• WORK INSTRUCTIONS:
Every line in the records below that holds "width" must be identified and copied.

• DATASET CONTENT:
----
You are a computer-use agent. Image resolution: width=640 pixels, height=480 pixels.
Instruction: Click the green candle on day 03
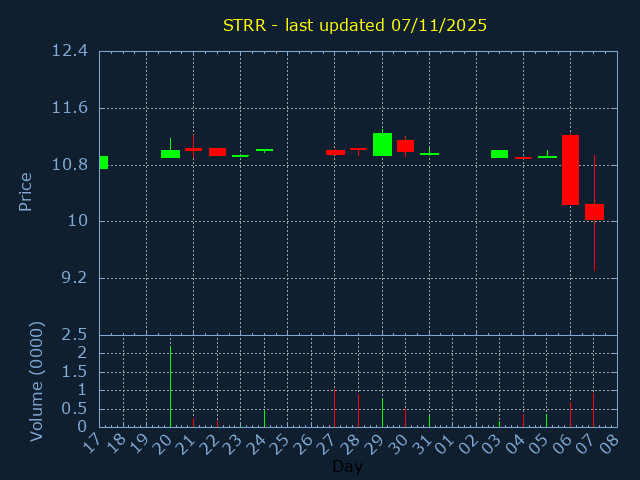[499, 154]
----
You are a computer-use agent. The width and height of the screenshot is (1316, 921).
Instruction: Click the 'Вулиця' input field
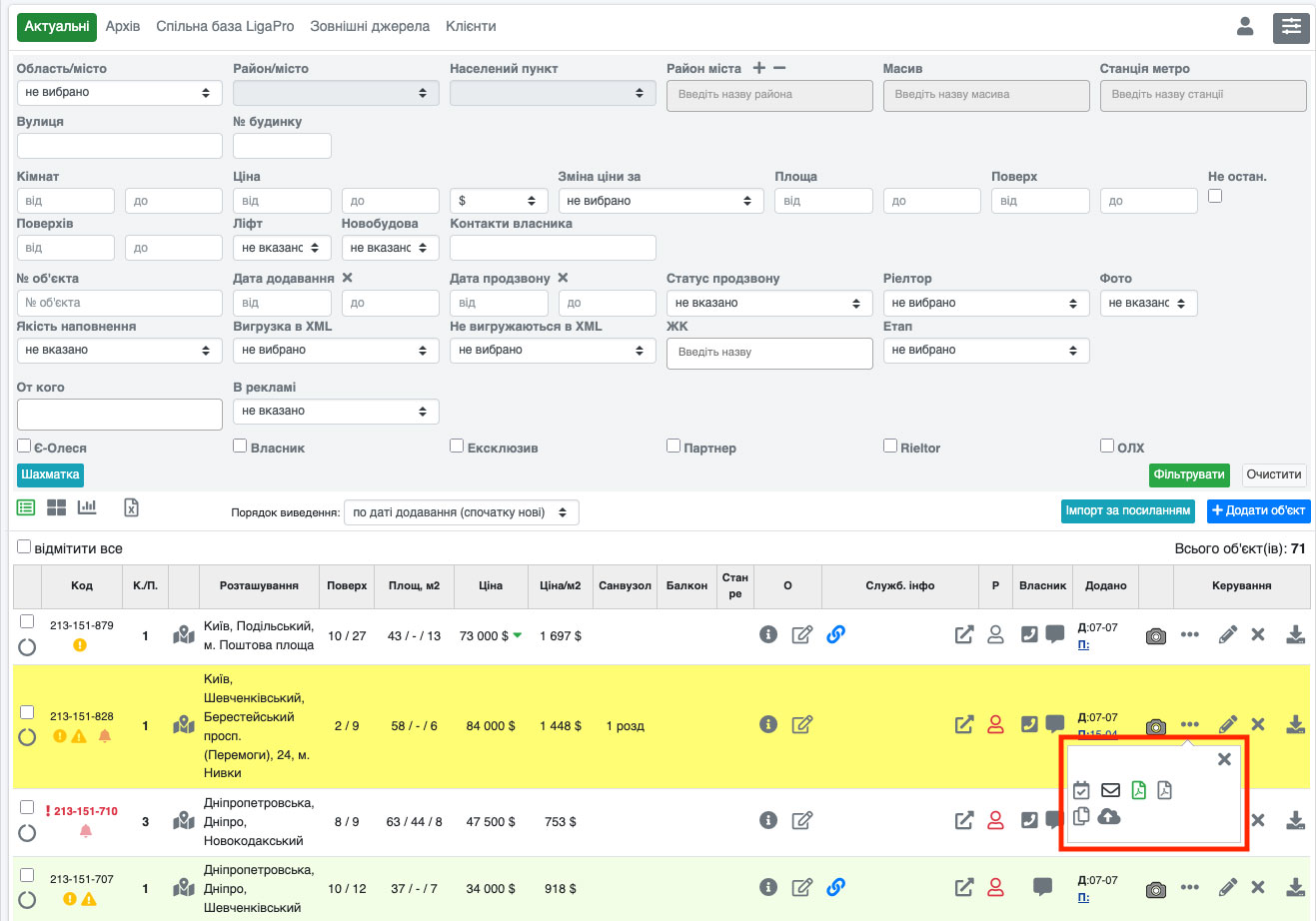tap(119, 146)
----
• OUTPUT OF THE EXERCISE:
You are a computer-use agent. Image resolution: width=640 pixels, height=480 pixels.
You are a computer-use agent. The width and height of the screenshot is (1316, 921).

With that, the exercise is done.